===== Records for this exercise =====
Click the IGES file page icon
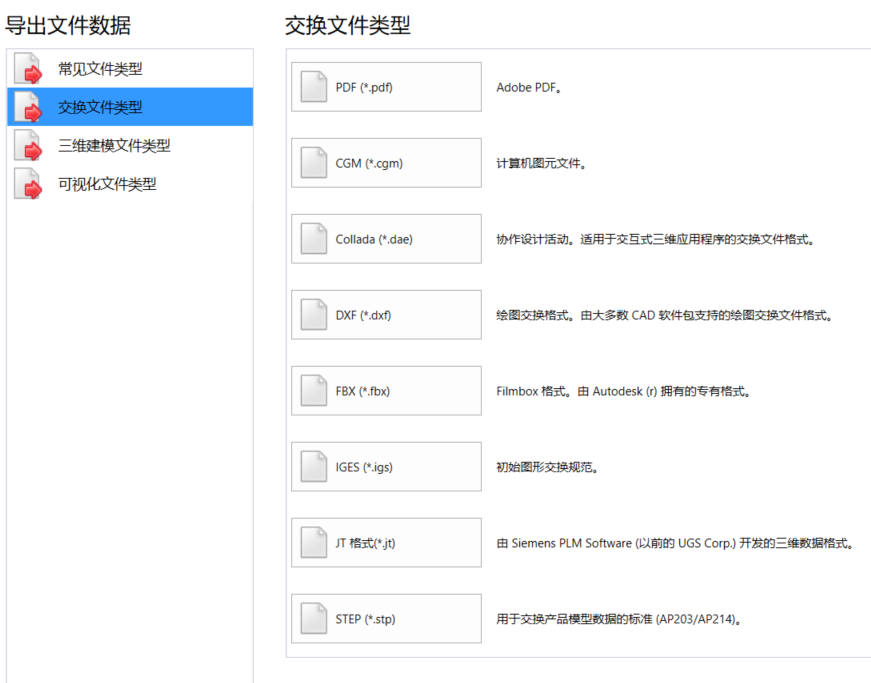(314, 467)
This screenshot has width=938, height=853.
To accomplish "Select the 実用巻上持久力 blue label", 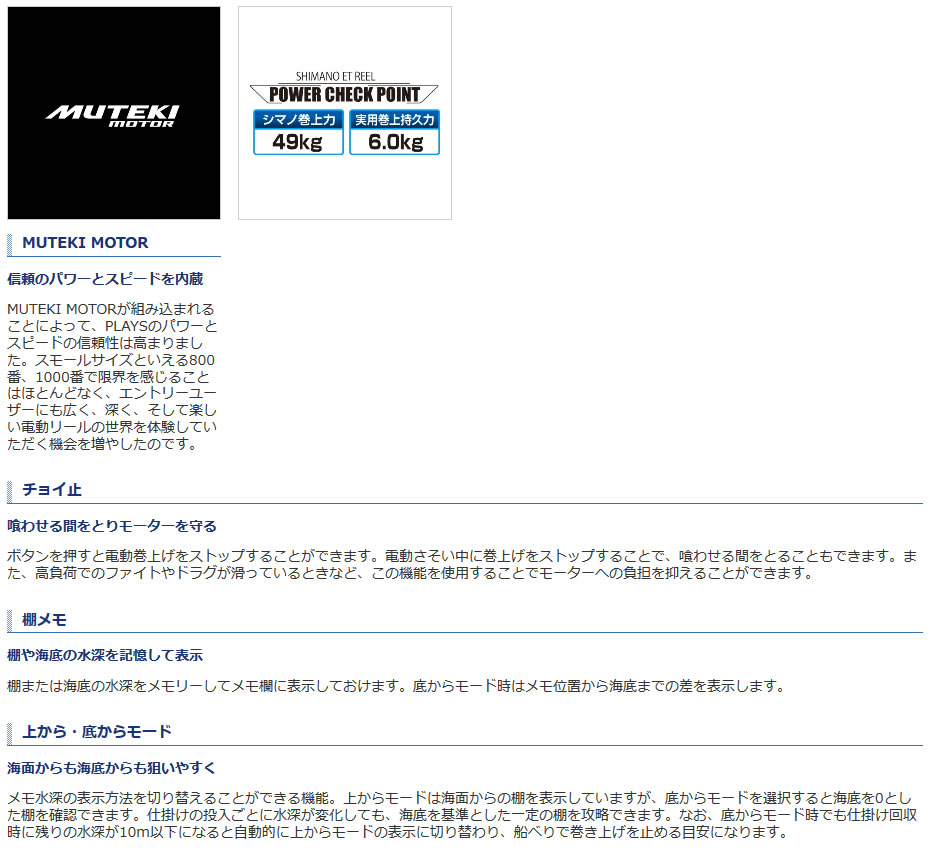I will coord(394,120).
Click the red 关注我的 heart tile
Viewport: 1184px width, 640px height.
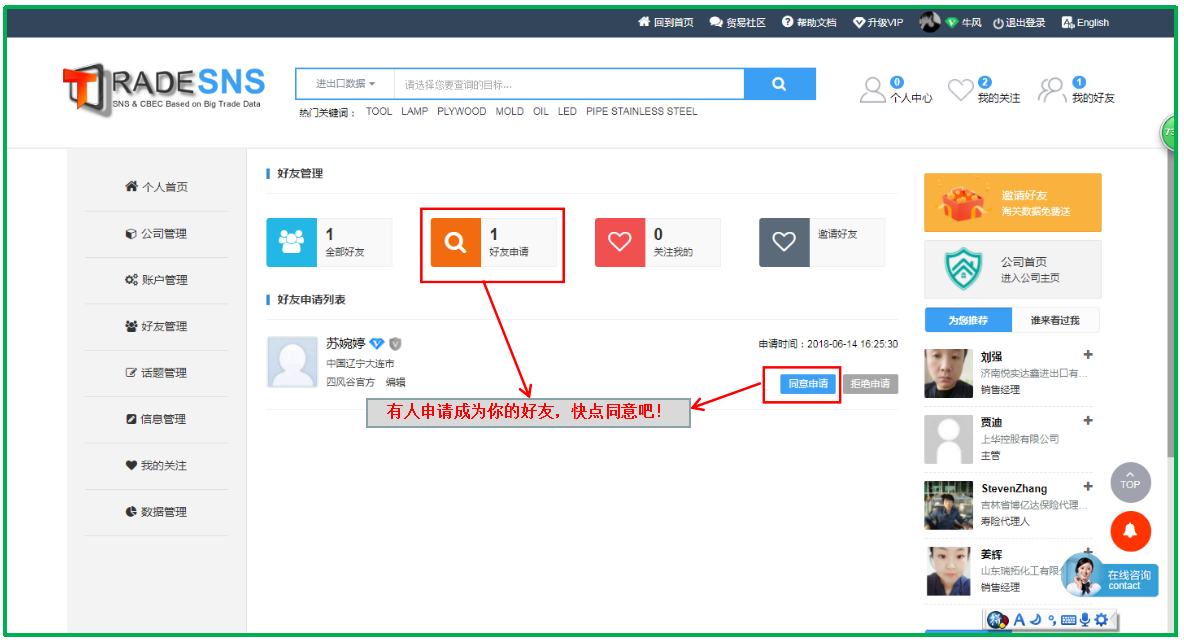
=====
Leaving the pictures out, set down exactly the lines from the one with "Click the red 关注我的 heart tile" through the end of the records.

Click the red 关注我的 heart tile
Viewport: 1184px width, 640px height.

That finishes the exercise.